Author Rowan Staeffler’s terrific Swords of Deception was published in July of 2021, making this a book not even a year from its release at the time this review is being written. It is a dark fantasy tale written with obvious pride and competence by Staeffler, and while it may have benefitted from a bit of polish and a few minor edits here and there, none of that takes the reader away from the compelling and detailed story, the wonderfully developed characters, or the desire to get to know this world more.
Ellemar Vancel has a score to settle, and the scars she bears upon both body and soul ensure she will never forget it. In an unforgivable betrayal, a member of the Council of Witches enacted a deadly act of insurgency, throwing the council into chaos and leaving our hero in a broken state.
…But Ellemar yet lives, and the dream of vengeance drives her survival.

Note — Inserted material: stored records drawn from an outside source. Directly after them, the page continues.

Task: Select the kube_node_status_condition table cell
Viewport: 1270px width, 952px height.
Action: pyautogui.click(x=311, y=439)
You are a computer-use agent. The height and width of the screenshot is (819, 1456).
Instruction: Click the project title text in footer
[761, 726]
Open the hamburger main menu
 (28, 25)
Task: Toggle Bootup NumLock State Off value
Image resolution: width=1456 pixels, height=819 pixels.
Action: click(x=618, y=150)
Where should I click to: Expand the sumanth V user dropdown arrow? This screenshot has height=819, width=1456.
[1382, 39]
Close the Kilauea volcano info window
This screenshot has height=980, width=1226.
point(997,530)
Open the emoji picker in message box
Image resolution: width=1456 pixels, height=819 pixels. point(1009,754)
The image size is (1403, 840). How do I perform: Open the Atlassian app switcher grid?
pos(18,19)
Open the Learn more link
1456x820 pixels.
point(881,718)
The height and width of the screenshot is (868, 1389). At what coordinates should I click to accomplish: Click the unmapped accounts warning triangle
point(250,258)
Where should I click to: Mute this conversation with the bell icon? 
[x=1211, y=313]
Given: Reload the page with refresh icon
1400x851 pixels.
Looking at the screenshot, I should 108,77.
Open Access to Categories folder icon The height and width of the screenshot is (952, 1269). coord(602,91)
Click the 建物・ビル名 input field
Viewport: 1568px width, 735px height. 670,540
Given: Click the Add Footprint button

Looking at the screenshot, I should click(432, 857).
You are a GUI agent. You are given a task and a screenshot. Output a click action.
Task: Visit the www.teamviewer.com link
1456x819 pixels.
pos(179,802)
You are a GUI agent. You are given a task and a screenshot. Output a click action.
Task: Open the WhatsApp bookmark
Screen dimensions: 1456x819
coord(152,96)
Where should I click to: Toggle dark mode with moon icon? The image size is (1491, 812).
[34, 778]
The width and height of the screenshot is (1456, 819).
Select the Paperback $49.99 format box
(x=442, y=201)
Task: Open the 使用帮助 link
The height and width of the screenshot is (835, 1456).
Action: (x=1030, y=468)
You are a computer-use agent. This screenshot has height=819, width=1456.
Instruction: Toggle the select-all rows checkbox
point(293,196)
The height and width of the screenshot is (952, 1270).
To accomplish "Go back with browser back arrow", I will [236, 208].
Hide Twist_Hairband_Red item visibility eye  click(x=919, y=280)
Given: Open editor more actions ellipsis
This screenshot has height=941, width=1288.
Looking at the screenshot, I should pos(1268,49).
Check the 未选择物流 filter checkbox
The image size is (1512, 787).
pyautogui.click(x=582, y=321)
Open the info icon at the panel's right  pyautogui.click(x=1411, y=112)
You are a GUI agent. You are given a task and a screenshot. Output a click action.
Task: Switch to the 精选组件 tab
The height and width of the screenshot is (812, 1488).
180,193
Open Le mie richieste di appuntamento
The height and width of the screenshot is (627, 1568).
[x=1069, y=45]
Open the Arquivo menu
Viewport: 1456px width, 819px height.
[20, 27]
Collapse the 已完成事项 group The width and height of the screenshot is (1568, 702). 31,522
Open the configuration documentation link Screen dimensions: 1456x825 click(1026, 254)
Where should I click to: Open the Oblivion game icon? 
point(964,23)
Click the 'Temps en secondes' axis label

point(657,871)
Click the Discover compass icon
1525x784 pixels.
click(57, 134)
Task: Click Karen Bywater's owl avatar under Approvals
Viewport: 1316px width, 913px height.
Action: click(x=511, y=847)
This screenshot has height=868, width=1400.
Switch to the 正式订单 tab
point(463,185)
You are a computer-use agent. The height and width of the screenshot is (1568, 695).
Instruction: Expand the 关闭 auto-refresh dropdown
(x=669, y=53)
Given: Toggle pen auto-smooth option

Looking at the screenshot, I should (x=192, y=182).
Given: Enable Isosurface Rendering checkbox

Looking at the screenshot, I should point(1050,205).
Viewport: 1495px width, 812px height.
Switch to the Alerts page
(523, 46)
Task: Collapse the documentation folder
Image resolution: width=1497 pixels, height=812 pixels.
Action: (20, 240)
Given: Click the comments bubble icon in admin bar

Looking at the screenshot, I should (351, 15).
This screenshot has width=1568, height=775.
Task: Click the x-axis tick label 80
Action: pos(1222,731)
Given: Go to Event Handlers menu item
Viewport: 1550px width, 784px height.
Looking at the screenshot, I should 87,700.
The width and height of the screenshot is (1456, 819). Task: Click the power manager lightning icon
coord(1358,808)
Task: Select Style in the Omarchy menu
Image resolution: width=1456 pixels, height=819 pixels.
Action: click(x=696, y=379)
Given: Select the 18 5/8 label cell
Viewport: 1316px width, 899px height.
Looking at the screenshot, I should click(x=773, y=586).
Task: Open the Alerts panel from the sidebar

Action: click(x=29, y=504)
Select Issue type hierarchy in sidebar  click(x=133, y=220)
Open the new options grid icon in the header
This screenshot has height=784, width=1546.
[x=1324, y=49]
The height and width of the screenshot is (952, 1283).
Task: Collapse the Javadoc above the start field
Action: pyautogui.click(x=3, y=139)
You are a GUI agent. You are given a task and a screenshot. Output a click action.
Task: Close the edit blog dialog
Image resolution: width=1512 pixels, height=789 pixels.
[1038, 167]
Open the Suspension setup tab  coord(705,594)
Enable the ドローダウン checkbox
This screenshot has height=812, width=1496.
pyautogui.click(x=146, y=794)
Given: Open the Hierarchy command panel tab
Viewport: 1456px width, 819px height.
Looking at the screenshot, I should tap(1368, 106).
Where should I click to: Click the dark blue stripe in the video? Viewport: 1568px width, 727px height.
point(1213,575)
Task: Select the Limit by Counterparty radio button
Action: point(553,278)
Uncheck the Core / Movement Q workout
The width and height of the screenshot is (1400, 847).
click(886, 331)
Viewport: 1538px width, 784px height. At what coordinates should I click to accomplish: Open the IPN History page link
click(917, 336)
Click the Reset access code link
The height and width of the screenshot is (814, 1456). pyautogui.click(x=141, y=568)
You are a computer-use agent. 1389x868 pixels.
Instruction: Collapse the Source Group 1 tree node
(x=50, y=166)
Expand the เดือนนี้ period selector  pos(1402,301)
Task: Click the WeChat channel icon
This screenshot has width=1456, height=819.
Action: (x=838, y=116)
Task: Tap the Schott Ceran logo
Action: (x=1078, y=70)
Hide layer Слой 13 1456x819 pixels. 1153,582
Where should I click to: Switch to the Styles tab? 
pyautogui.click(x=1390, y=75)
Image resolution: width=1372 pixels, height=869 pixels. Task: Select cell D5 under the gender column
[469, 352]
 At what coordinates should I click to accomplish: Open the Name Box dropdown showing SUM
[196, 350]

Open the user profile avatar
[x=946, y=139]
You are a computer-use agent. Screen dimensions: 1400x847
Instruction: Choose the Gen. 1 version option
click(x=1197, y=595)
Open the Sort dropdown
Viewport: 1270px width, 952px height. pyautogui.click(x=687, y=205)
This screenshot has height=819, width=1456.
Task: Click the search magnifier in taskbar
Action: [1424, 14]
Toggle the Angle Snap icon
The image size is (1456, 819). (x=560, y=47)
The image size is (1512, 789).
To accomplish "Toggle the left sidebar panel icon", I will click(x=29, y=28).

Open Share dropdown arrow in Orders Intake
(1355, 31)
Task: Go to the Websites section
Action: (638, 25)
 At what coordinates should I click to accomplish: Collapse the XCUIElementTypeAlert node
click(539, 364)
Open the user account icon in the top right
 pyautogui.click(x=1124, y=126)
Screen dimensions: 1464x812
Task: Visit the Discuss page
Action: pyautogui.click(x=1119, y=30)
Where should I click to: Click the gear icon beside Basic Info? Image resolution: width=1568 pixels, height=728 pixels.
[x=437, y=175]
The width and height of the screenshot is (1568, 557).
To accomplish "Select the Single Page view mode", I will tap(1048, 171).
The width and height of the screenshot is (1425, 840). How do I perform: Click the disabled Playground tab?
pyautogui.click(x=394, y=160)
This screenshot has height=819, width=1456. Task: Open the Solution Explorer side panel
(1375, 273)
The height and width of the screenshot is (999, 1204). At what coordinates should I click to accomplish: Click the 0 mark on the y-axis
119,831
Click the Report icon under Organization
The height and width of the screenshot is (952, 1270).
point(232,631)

Trapped within the confines of the City of Tannaly, a punitive measure resulting from her unsolicited practice of magic, an opportunity for retribution and vindication presents itself when the Council of Witches seeks to enlist Ellemar’s aid in hunting down the traitorous Celeana Maar.
In her dogged pursuit of her hated enemy, Ellemar finds that the more answers she seeks, the more questions arise, and not all is quite as it seems…
I am a sucker for stories like this. That has left me in a very charitable position when it comes to my assessment of this novel. In truth, it is a very brief taste of what promises to be a much larger tale.
Possibly too brief.
There is a lot to like, here, but there is also a sense that some parts of the novel could have used a little more time to breathe. The author demonstrates his ability to paint a detailed picture for the reader, but some parts of this book are rather sparse for the sake of brevity. The story itself could have benefitted from another few dozen pages, not of added plot, but of expanded and more densely detailed prose.
Though it never took me out of the story or ruined my enjoyment of the tale, there are several issues that arose during my reading of the novel where it was obvious the book could have used an extra round of editing and proofreading. As a self-published author, myself, I can appreciate how professional and competent Mr. Staeffler’s book is, and I wouldn’t dream of taking any points away on the basis of this issue, alone. I can tell that a lot of effort went into this book, and a lot of the errors are quite easily overlooked.
I can tell that the Sword of Deception series is going to be a terrific story when it is all said and done, and I enjoyed this entry point into this original dark fantasy world. Like I said, stories like this are right up my alley, both as a reader and as a writer. We don’t get a great deal of closure, here, but that does leave me wanting for more… and that’s kind of the point, isn’t it?
I enjoyed this book and I will definitely be picking up the next installment in the Sword of Deception series. I do hope that future installments will be a little more… well, a little more. A little more content… a little more polish… a little more density and detail.
That is not an indictment of the writer or of his book, but an endorsement; I want more, which means I must have really liked what I’ve gotten out of this reading experience so far.
Swords of Deception is imperfect, but that’s hardly a sin. It is where those imperfections manifest that I find myself more and more excited to see how things develop, both for the ongoing story to be told in future installments of the series and in the skill and obvious talent of the author.
On a scale of 1-5, I would give Swords of Deception a FOUR out of FIVE, though only just barely. Bump that scale up to 1-10, and it’s a solid SEVEN out of TEN, for me. It passes, and then some, but mostly for its potential to be the start of something terrific, and the precursor of greater things yet to come.